One distinct crossover that has stood the test of time is the ever-popular Toyota RAV4, which has continuously provided exceptional safety, reliability, off-pavement capability, and affordability to its large fan base. It has even more to offer for the 2019 model year, after an exciting redesign. While the RAV4 has undeniably made a substantial impression, it has its rivals. Some of the others competing for a spot on the A-list of crossovers include the Honda CR-V, Subaru Outback, Nissan Rogue, Chevrolet Equinox, Mazda CX-5, Hyundai Tucson, and Ford Escape. With such competition, each of these vehicles needs to bring something novel to the table if they hope to stand out. We’ll compare them in more detail below.




Power and Performance

Horsepower may not be the first quality on a crossover buyer’s wish list, but it’s still good to be close to the top. The 2019 RAV4 is one of the leading in terms of strength in this segment. In fact, it’s 27 horses more powerful than last year’s model, making it the most powerful RAV4 ever. Now, let’s compare it to its biggest rival, the CR-V. The Toyota crossover generates 203 horsepower with its 2.5-liter inline four-cylinder engine, while the Honda produces 184 hp with its 2.4-liter four-cylinder engine. The Forester also falls behind the CR-V at 182 hp from its 2.5-liter engine, as does the Tucson, with its maximum of 181 hp. Then there’s the Rogue, which delivers the lowest power output of those three vehicles at 170 hp (also with a 2.5-liter four-cylinder).

What’s more, the RAV4 also supplies some impressive towing capabilities, especially with its Adventure trim level, which is rated to pull up to 3,500 pounds. The Rogue, on the other hand, only provides 1,102 with its high-end SL all-wheel drive trim, while the Tucson tops out at a mere 1,000 pounds. The Outback, which is similar to the RAV4 in terms of ruggedness, has a towing capacity that is slightly behind the RAV4 at 2,700 pounds (the Limited trim with its 3.6-liter six-cylinder engine).

Fuel Economy, Pricing, and Cargo Space

Considering its more powerful engine and rugged abilities, the RAV4 has distinctly good fuel economy. Achieving an EPA-estimated 35 mpg highway and 26 mpg city, it beats out the Equinox (32 mpg highway/25 mpg city), Tucson (30 highway/23 city), and Rogue (30 mpg highway/25 mpg city). The pricing is basically in the same neighborhood across this group.

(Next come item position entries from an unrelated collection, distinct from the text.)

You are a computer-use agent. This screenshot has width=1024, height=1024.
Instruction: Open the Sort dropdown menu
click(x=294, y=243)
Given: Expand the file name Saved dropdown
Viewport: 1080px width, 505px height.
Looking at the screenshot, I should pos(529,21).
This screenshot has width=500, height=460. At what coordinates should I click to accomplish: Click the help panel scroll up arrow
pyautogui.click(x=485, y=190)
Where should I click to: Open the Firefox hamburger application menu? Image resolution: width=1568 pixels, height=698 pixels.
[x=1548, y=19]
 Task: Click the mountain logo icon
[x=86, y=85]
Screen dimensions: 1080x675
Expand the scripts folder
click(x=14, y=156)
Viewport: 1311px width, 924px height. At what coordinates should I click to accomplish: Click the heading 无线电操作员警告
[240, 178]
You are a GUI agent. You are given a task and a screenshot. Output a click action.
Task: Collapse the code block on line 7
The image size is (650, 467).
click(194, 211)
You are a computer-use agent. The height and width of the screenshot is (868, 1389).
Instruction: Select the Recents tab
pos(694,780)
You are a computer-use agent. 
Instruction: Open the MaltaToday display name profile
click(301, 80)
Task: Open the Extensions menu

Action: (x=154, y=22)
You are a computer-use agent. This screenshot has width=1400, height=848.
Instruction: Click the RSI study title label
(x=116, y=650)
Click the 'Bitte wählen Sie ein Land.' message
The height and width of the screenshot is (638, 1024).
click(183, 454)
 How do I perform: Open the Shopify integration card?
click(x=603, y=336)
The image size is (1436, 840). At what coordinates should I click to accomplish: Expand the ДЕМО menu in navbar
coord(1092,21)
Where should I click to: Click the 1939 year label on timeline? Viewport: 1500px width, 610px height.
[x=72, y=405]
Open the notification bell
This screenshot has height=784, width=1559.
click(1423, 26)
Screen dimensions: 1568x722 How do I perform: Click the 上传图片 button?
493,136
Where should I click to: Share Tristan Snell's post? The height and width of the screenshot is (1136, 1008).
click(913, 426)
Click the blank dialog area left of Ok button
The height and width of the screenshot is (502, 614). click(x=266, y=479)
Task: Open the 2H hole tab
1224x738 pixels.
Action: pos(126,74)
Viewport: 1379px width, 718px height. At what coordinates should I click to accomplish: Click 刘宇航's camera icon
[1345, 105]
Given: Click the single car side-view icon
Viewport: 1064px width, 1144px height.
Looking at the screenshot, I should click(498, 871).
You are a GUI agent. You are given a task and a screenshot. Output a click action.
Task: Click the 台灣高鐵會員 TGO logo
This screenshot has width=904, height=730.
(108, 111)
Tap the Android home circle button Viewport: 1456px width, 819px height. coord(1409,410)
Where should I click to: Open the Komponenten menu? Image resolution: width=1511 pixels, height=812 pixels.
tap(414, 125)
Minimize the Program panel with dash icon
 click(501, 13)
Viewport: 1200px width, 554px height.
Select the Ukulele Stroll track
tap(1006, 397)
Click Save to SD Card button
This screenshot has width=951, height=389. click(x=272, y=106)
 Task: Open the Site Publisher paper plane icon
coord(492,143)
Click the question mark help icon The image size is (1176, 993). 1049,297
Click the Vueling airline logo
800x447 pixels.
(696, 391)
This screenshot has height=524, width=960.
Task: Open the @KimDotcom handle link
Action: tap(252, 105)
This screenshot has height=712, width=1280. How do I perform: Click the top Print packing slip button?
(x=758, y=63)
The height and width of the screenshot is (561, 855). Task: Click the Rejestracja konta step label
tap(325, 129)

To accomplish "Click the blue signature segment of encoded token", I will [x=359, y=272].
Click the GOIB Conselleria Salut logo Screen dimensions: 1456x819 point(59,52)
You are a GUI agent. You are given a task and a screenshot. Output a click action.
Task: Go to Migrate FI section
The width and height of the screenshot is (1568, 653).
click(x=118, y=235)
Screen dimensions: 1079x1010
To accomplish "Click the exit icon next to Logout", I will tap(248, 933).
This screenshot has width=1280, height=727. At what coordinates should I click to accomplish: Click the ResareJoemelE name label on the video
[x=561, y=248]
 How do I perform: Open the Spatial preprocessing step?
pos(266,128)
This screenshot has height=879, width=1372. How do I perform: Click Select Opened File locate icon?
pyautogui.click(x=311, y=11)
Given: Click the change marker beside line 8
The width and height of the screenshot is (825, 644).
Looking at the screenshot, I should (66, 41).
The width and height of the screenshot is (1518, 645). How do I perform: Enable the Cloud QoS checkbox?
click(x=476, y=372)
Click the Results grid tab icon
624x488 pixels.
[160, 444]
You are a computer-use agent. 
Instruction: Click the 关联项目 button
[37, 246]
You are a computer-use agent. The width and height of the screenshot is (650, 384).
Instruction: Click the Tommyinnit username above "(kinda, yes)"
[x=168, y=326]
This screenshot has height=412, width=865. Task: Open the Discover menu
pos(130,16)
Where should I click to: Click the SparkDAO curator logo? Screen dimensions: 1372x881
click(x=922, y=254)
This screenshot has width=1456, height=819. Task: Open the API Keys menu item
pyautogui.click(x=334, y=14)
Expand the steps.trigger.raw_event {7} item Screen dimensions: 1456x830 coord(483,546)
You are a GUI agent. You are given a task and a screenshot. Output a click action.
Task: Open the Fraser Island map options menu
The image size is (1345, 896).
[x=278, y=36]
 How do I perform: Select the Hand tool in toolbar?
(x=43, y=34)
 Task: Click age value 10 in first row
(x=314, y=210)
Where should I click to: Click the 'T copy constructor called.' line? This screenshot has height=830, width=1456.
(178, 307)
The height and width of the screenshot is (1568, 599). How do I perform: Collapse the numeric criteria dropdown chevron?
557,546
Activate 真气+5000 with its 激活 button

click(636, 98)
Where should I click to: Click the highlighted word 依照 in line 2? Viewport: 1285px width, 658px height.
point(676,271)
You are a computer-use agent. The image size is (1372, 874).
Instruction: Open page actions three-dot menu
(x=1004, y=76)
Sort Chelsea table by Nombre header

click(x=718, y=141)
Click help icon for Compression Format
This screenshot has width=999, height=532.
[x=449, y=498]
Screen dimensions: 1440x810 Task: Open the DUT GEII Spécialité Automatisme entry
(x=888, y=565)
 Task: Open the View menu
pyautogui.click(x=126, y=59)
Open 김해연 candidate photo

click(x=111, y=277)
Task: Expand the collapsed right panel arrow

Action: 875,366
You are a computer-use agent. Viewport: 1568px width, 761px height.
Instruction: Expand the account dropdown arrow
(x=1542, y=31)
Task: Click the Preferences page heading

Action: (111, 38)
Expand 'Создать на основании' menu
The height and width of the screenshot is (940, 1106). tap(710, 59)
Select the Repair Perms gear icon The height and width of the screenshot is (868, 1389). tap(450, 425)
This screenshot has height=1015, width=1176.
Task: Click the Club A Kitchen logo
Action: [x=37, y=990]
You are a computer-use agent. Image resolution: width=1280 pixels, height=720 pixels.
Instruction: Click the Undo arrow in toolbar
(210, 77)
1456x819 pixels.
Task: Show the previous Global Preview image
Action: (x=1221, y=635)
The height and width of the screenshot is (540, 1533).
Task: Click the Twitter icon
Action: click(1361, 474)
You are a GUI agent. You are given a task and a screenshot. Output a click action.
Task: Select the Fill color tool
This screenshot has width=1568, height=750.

The RAV4 has a base MSRP of $25,500, while the Outback starts at $26,343, the Rogue starts at $25,020, and the CR-V and CX-5 Sport both start at $24,350. The Toyota crossover’s cargo capacity stands out, providing 37.6 cubic feet of total space, while the Forester, Tucson, and the CX-5 allow for a max 19.2, 31, and 29.9 cu.-ft., respectively.